The governor of Jakarta, a member of the same Chinese-Christian minority in the New Hampshire cases, was jailed for two years in May after being found guilty of blasphemy against Islam. His trial followed mass Islamist-led rallies and sent shockwaves through the secular state whose constitution protects religious freedom and diversity, though 85 percent of its people are Muslim.
Indonesia has not seen a repeat of violence on the scale of the 1998 rioting, though there have been some forced church closures and isolated attacks on places of worship.
Under the 2012 deal with U.S. immigration authorities, some 69 Indonesians living in New Hampshire were allowed to stay. A similar cluster of 45 Indonesian Christians now live in New Jersey under terms of a similar deal independently negotiated and are also facing deportation.
ICE officials said they had no estimate of how many people could be affected, but 41,854 people nationwide without criminal histories are covered by so-called orders of supervision that require illegal immigrants to check-in regularly with authorities as a condition for staying in the country.

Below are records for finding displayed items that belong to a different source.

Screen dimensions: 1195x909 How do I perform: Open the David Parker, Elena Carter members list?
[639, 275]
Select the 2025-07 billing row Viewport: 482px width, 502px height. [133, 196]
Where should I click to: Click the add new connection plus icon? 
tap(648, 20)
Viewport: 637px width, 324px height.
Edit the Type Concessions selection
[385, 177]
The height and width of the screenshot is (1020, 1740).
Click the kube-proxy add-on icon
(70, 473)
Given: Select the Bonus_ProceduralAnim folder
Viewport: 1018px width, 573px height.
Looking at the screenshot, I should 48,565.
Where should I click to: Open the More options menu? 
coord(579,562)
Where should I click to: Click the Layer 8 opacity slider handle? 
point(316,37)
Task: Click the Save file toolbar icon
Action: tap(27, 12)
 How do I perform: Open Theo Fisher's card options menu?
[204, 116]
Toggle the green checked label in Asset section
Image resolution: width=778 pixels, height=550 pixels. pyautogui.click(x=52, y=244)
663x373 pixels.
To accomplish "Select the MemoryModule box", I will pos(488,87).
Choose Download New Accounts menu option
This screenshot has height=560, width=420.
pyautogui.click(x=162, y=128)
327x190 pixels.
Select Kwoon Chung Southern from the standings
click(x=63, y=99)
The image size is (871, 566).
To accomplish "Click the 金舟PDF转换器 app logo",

The New Hampshire removals have been temporarily halted by a U.S. magistrate judge in Boston, after a lawsuit filed late last month on behalf of 47 of the Indonesian immigrants.
The New Hampshire cases have drawn the support of other Democratic elected leaders, including U.S. Senator Maggie Hassan and Representative Carol Shea-Porter.
Shaheen says she believes the group’s regular check-ins made them easy to target.
“It’s totally inconsistent with American values,” said Shaheen. “This is a country that was born of people that were fleeing religious persecution.”